Milletvekilliği seçimlerinde Eskişehir'in milletvekili sayısı toplamda 6'ya düşmüş olmasına rağmen CHP'nin 2 olan milletvekili sayısını 3'e çıkarmak suretiyle bize teveccüh gösteren ve 1 İYİ Parti milletvekili seçerek Millet İttifakı'nı 4'e çıkaran Eskişehirli hemşerilerimize çok teşekkür ederiz. Bu nedenle Eskişehir'de bu aldığımız sonucun daha da güçlenerek 28 Mayıs'ta bütün Türkiye'yi kapsayacak şekilde genişlemesi arzusu ve kararlılığıyla yolumuza devam ediyoruz. Şimdi diyoruz ki Eskişehir'in bu kararını güçlendirerek bütün Türkiye'ye yayacağız. Şimdi diyoruz ki Eskişehir'deki hizmetleri örnek alarak bize destek verin. Eskişehir'de nasıl ki ihtiyaç sahibine, yoksula, vatandaşa dokunan bir yerel yönetim varsa aynı yönetimi Ankara'ya da taşıyalım.

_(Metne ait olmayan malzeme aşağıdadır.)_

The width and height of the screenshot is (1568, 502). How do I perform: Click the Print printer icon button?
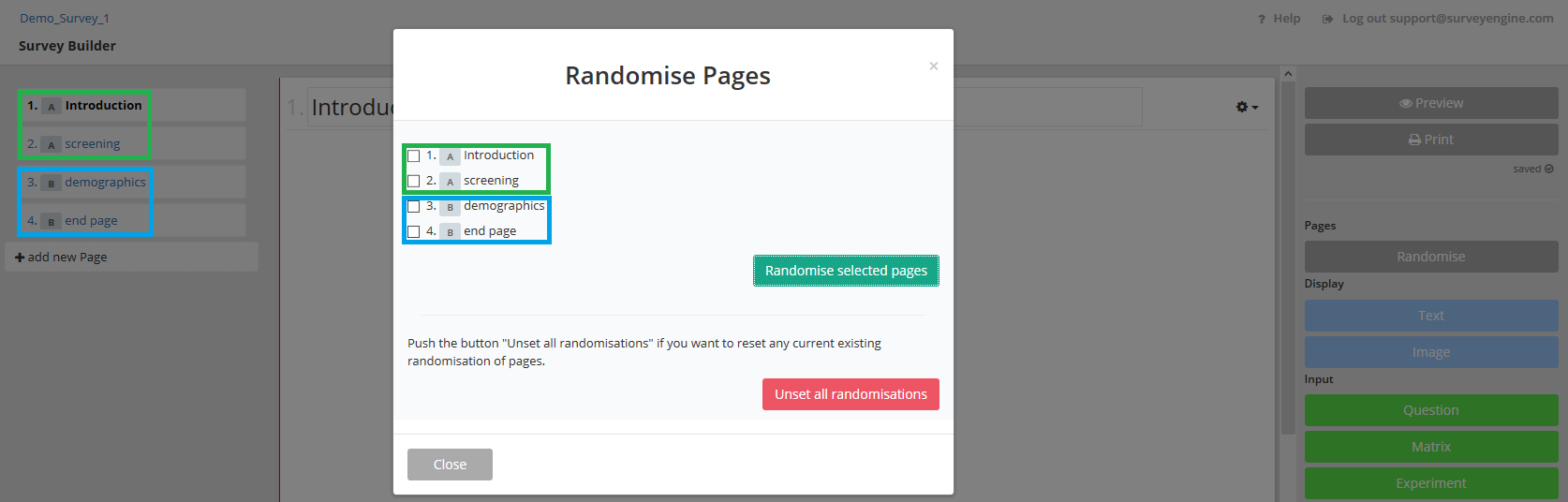[x=1431, y=140]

"MİLLET İTTİFAKI OLARAK HAMASETLE SEÇİME GİTMEDİK"

14 Mayıs seçimleri öncesinde Millet İttifakı olarak çok geniş ve iyi bir çalışma yaptık. Seçime giderken Millet İttifakı'nın bir programı vardı. 2400 madde, 240 sayfalık ortak politikalar mutabakat metni vardı ve Anayasa'yı nasıl değiştirip de bu tek adam rejiminden demokratik sisteme geçişimizin anaysa değişiklikleri metni vardı. Yani biz Millet İttifakı olarak seçime giderken hamasetle seçime gitmedik. Bu ülkenin ihtiyaçlarını belirledik. O ihtiyaçları çözecek siyaseti tespit eti. Çözüm önerilerini kitaplaştırdık ve milletin önüne öyle çıktık. Bizim karşımızdaki Cumhur İttifakı ise kampanya dönemi boyunca milletin önüne bir program çıkmadılar. Programları neydi? Yok. Bizim programımız aynı zamanda seçim bildirgemizdi. Aynı zamanda hükümet programımızdı seçildiğimiz zaman. Aynı zamanda ittifak protokolümüzdü. Yazılı taahhüdümüz vardı. Ben milletimize soruyorum. Cumhur İttifakı, Recep Tayyip Erdoğan topluma hangi belgeyle gitti? Hangi programla gitti? Gitmedi. Yoktu.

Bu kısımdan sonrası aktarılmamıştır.